Automated Feature Engineering And Advanced Applications In Data Science


Download Automated Feature Engineering And Advanced Applications In Data Science PDF/ePub or read online books in Mobi eBooks. Click Download or Read Online button to get Automated Feature Engineering And Advanced Applications In Data Science book now. This website allows unlimited access to, at the time of writing, more than 1.5 million titles, including hundreds of thousands of titles in various foreign languages.

Download

Handbook of Research on Automated Feature Engineering and Advanced Applications in Data Science


Handbook of Research on Automated Feature Engineering and Advanced Applications in Data Science

Author: Panda, Mrutyunjaya

language: en

Publisher: IGI Global

Release Date: 2021-01-08


DOWNLOAD





In today’s digital world, the huge amount of data being generated is unstructured, messy, and chaotic in nature. Dealing with such data, and attempting to unfold the meaningful information, can be a challenging task. Feature engineering is a process to transform such data into a suitable form that better assists with interpretation and visualization. Through this method, the transformed data is more transparent to the machine learning models, which in turn causes better prediction and analysis of results. Data science is crucial for the data scientist to assess the trade-offs of their decisions regarding the effectiveness of the machine learning model implemented. Investigating the demand in this area today and in the future is a necessity. The Handbook of Research on Automated Feature Engineering and Advanced Applications in Data Science provides an in-depth analysis on both the theoretical and the latest empirical research findings on how features can be extracted and transformed from raw data. The chapters will introduce feature engineering and the recent concepts, methods, and applications with the use of various data types, as well as examine the latest machine learning applications on the data. While highlighting topics such as detection, tracking, selection techniques, and prediction models using data science, this book is ideally intended for research scholars, big data scientists, project developers, data analysts, and computer scientists along with practitioners, researchers, academicians, and students interested in feature engineering and its impact on data.

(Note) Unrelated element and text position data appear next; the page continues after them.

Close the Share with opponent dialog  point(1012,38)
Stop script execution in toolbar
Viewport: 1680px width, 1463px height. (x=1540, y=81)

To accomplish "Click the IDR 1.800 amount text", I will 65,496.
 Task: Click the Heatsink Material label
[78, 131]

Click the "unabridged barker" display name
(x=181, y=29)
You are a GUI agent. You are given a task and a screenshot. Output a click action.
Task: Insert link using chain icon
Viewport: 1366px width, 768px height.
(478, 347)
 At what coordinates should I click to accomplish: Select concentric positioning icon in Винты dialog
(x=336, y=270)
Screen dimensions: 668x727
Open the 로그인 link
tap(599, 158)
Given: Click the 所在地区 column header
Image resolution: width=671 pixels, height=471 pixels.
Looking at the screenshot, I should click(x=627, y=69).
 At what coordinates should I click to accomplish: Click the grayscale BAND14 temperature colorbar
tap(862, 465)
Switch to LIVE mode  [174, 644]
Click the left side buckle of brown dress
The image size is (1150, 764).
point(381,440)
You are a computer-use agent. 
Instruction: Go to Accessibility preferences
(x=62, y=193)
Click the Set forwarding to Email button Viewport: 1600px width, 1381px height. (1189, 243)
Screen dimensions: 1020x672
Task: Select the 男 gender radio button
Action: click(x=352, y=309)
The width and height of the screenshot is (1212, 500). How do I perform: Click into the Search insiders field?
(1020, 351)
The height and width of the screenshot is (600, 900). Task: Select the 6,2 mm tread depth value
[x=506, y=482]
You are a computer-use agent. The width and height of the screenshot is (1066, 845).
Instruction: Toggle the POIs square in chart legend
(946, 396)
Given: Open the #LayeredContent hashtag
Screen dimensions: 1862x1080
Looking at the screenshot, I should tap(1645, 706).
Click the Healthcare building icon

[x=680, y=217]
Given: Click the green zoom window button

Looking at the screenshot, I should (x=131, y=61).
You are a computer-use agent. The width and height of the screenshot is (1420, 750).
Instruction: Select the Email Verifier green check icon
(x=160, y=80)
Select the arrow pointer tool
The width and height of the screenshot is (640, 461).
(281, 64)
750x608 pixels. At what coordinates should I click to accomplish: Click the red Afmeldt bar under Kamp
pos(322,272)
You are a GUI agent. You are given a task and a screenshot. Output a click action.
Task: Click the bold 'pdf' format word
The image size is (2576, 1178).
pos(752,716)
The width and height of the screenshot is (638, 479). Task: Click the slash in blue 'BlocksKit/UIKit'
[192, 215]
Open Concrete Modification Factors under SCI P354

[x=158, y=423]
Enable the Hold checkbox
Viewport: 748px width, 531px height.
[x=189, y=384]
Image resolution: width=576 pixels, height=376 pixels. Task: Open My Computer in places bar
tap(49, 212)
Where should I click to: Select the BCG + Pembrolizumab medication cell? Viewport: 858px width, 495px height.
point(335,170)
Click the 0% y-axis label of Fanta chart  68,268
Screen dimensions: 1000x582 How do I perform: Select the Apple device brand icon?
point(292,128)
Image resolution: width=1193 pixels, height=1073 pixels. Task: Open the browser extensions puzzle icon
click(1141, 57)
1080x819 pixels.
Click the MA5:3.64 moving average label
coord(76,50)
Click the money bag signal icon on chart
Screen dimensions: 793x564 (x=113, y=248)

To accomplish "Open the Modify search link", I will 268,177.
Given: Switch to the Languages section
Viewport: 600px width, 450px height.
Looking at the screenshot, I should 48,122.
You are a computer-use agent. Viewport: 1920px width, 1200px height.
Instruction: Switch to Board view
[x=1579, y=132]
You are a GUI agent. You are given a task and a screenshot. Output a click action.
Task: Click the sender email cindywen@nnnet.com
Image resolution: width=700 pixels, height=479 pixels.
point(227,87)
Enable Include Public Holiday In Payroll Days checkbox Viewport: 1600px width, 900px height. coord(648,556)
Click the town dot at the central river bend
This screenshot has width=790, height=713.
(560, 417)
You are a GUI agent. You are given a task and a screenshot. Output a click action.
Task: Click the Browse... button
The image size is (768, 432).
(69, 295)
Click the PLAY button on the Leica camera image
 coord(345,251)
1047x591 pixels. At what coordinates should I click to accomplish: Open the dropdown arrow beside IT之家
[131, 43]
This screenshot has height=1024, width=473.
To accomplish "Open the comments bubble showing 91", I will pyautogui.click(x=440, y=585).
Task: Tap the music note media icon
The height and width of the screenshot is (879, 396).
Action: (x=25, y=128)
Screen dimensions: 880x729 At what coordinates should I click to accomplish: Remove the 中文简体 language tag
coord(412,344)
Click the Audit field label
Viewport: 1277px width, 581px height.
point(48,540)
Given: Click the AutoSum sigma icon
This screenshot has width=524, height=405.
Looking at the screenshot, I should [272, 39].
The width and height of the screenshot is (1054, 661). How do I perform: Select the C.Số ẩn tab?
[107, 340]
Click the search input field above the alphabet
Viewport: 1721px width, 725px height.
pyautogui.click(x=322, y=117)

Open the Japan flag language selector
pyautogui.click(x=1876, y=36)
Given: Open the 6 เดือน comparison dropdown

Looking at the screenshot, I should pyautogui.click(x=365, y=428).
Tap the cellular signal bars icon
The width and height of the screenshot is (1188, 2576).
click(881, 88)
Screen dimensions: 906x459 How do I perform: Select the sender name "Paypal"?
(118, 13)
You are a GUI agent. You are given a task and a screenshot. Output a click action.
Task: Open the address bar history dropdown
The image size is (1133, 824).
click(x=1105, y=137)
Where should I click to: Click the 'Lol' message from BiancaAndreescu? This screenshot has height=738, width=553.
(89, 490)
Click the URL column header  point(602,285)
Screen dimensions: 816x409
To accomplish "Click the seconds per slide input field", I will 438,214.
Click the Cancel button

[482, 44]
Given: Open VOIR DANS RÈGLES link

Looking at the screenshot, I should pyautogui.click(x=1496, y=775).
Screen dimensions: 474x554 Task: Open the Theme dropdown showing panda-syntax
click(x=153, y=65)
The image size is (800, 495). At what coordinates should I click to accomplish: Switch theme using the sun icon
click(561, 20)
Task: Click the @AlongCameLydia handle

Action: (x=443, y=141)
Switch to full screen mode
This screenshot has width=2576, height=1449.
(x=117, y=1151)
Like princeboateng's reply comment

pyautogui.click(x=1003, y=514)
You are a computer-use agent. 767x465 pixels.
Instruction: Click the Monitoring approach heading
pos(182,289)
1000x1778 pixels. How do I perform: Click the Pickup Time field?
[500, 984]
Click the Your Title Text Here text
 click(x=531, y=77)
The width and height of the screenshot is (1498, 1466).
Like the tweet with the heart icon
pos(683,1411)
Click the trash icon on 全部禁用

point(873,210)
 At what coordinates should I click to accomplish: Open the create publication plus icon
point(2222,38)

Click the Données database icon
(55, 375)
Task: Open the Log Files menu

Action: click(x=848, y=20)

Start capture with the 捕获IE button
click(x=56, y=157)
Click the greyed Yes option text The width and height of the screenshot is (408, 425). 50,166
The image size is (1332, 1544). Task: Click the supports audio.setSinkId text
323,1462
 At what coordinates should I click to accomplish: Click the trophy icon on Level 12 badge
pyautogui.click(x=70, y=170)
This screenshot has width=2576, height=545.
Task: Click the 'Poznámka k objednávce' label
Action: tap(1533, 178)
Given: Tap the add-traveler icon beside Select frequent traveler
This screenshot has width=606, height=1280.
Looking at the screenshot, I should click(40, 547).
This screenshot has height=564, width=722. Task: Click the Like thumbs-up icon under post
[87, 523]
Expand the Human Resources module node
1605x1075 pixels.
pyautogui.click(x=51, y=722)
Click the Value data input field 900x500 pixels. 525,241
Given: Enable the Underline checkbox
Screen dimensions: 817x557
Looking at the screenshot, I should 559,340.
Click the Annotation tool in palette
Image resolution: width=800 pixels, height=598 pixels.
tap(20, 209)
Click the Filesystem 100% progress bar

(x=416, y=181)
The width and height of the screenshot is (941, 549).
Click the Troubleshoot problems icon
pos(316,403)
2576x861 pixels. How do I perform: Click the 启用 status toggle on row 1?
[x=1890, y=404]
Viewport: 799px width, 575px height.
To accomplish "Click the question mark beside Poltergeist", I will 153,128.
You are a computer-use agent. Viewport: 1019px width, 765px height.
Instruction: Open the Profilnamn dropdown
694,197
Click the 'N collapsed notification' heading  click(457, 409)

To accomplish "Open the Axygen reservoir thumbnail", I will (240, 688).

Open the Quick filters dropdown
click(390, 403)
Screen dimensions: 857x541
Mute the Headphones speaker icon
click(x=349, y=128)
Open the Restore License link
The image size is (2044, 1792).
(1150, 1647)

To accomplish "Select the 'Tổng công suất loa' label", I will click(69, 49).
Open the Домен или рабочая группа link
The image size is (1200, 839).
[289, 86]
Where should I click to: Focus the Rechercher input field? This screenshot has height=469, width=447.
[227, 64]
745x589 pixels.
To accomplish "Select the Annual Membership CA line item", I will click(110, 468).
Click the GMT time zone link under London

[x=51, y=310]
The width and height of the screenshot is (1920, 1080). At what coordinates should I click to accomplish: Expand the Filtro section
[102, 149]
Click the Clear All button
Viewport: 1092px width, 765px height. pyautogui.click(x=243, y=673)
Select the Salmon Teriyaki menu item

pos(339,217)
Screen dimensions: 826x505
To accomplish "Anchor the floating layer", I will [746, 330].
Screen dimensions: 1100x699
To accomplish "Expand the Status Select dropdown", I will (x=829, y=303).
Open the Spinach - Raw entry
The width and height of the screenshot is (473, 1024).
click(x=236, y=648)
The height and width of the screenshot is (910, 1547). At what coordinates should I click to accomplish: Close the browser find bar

Feature Engineering for Machine Learning and Data Analytics


Feature Engineering for Machine Learning and Data Analytics

Author: Guozhu Dong

language: en

Publisher: CRC Press

Release Date: 2018-03-14


DOWNLOAD





Feature engineering plays a vital role in big data analytics. Machine learning and data mining algorithms cannot work without data. Little can be achieved if there are few features to represent the underlying data objects, and the quality of results of those algorithms largely depends on the quality of the available features. Feature Engineering for Machine Learning and Data Analytics provides a comprehensive introduction to feature engineering, including feature generation, feature extraction, feature transformation, feature selection, and feature analysis and evaluation. The book presents key concepts, methods, examples, and applications, as well as chapters on feature engineering for major data types such as texts, images, sequences, time series, graphs, streaming data, software engineering data, Twitter data, and social media data. It also contains generic feature generation approaches, as well as methods for generating tried-and-tested, hand-crafted, domain-specific features. The first chapter defines the concepts of features and feature engineering, offers an overview of the book, and provides pointers to topics not covered in this book. The next six chapters are devoted to feature engineering, including feature generation for specific data types. The subsequent four chapters cover generic approaches for feature engineering, namely feature selection, feature transformation based feature engineering, deep learning based feature engineering, and pattern based feature generation and engineering. The last three chapters discuss feature engineering for social bot detection, software management, and Twitter-based applications respectively. This book can be used as a reference for data analysts, big data scientists, data preprocessing workers, project managers, project developers, prediction modelers, professors, researchers, graduate students, and upper level undergraduate students. It can also be used as the primary text for courses on feature engineering, or as a supplement for courses on machine learning, data mining, and big data analytics.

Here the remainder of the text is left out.